If Ikea were a constituency, it would be a three-way marginal. That was my thought one morning last week as I walked a mile and a half round the Batley branch of the great Swedish retailer behind two keen shoppers (one wearing a pedometer) whom I had driven there as a birthday treat. Here are middle-aged parents buying nursery stuff for pregnant daughters, engaged couples fitting out first flats, Polish families bickering over bargain kitchenware, Muslim housewives chattering behind niqab facemasks, and even what I thought might be a transsexual under a blond beehive.
There’s a Scandinavian sense of equality: no fast track through the labyrinth, no exclusive luxury floor. The customers all seem to belong to that floating-voter category now labelled ‘hard-working families’. They all want to own and improve their homes and make a better life for their children — and all must have a steady breadwinner or they wouldn’t be filling their trolleys.
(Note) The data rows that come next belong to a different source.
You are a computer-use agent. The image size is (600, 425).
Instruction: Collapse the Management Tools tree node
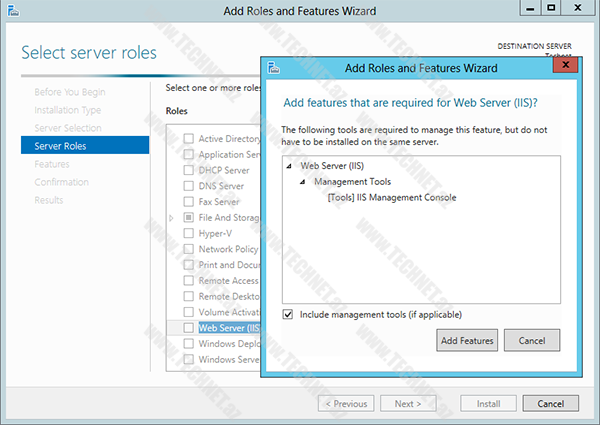[303, 182]
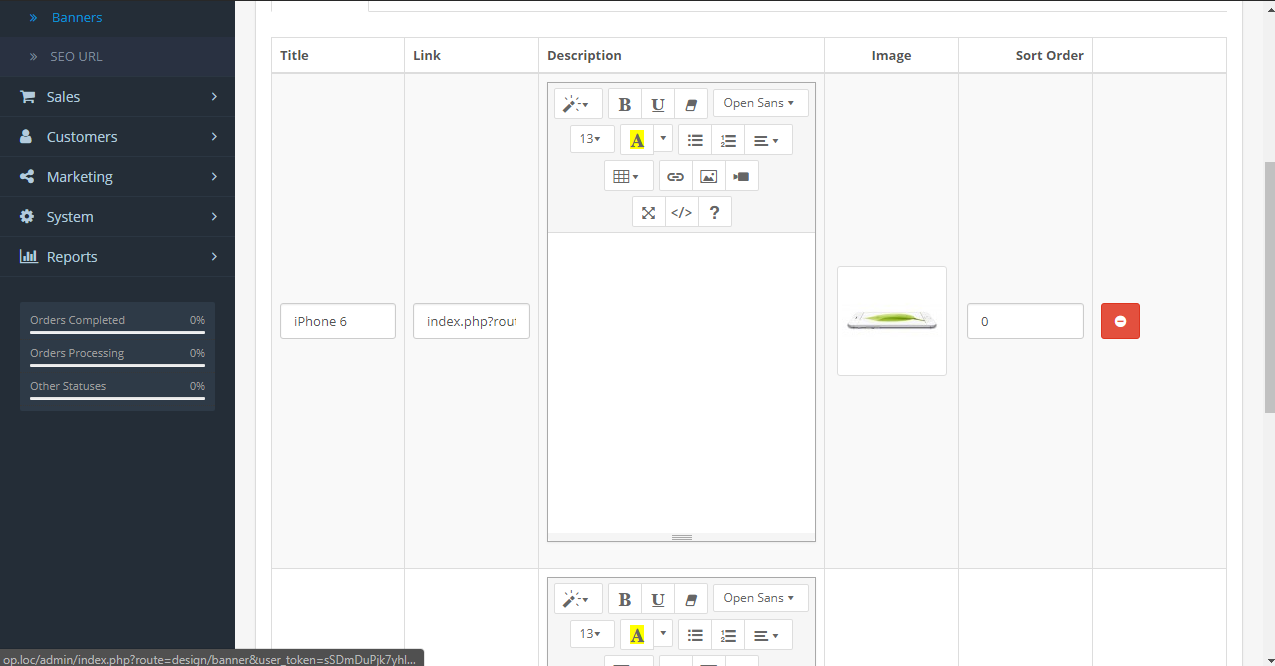Open the SEO URL sidebar link
This screenshot has width=1275, height=666.
pos(76,57)
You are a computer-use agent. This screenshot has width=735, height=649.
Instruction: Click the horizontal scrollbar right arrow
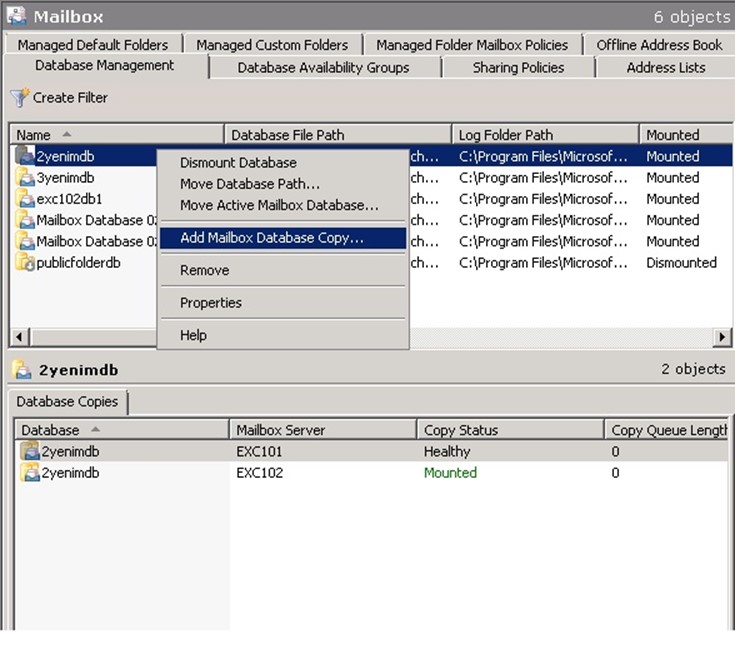tap(722, 337)
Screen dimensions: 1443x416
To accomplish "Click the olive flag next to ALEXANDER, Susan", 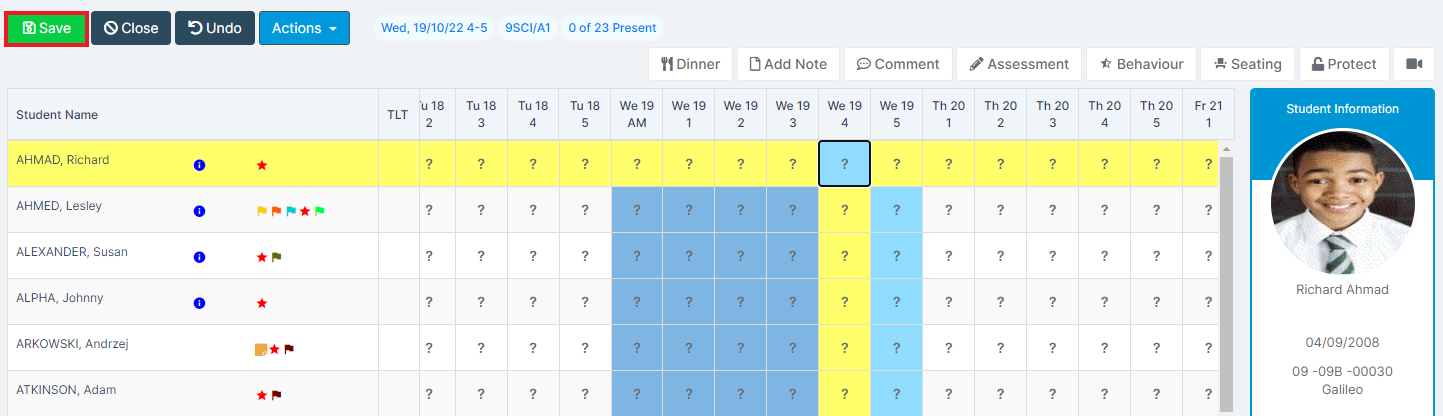I will (x=277, y=257).
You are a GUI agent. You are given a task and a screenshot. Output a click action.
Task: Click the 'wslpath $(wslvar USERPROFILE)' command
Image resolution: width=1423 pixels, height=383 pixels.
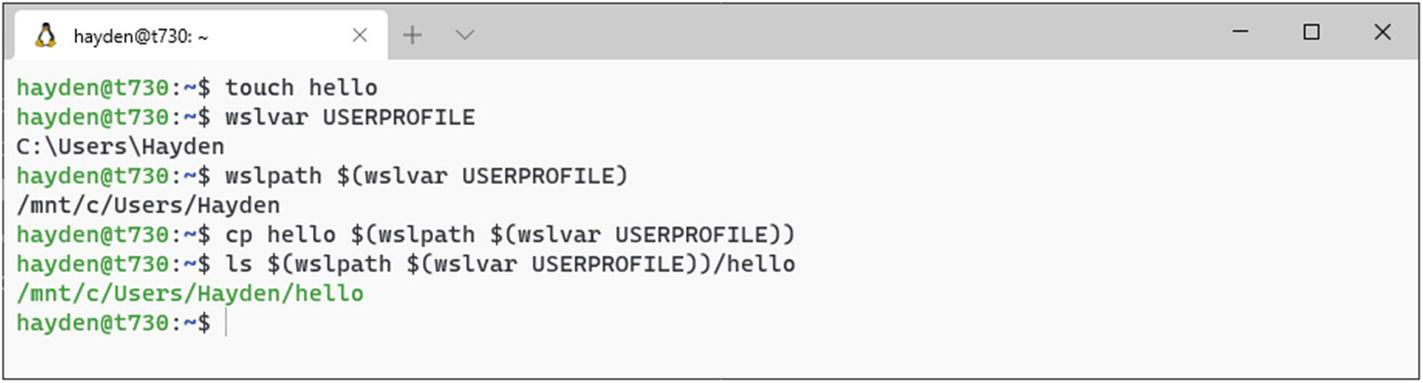point(426,176)
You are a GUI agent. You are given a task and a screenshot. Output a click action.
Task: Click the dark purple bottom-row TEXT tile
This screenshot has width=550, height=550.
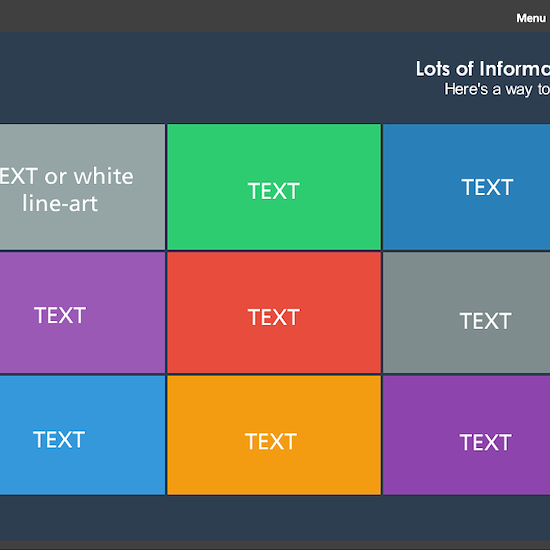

All are evidence of the continuing turnaround of the economy, in which average earnings are at last rising at 2 per cent above (zero) inflation, and growth in household disposable income has returned to pre-crash levels. But if the store is not crowded as it might be on high days and holidays, that’s because some consumers are still paying down debt rather than racking it up anew, which surely can’t be a bad thing.
The rate of growth took a surprising dip to 0.3 per cent in the first quarter, from 0.6 per cent in late 2014. The annual Rich List tells us that the wealthy have doubled their net worth while the rest of us are only fractionally better off than we were before the financial crisis. That’s two news items the Tories could do without after such a lacklustre campaign.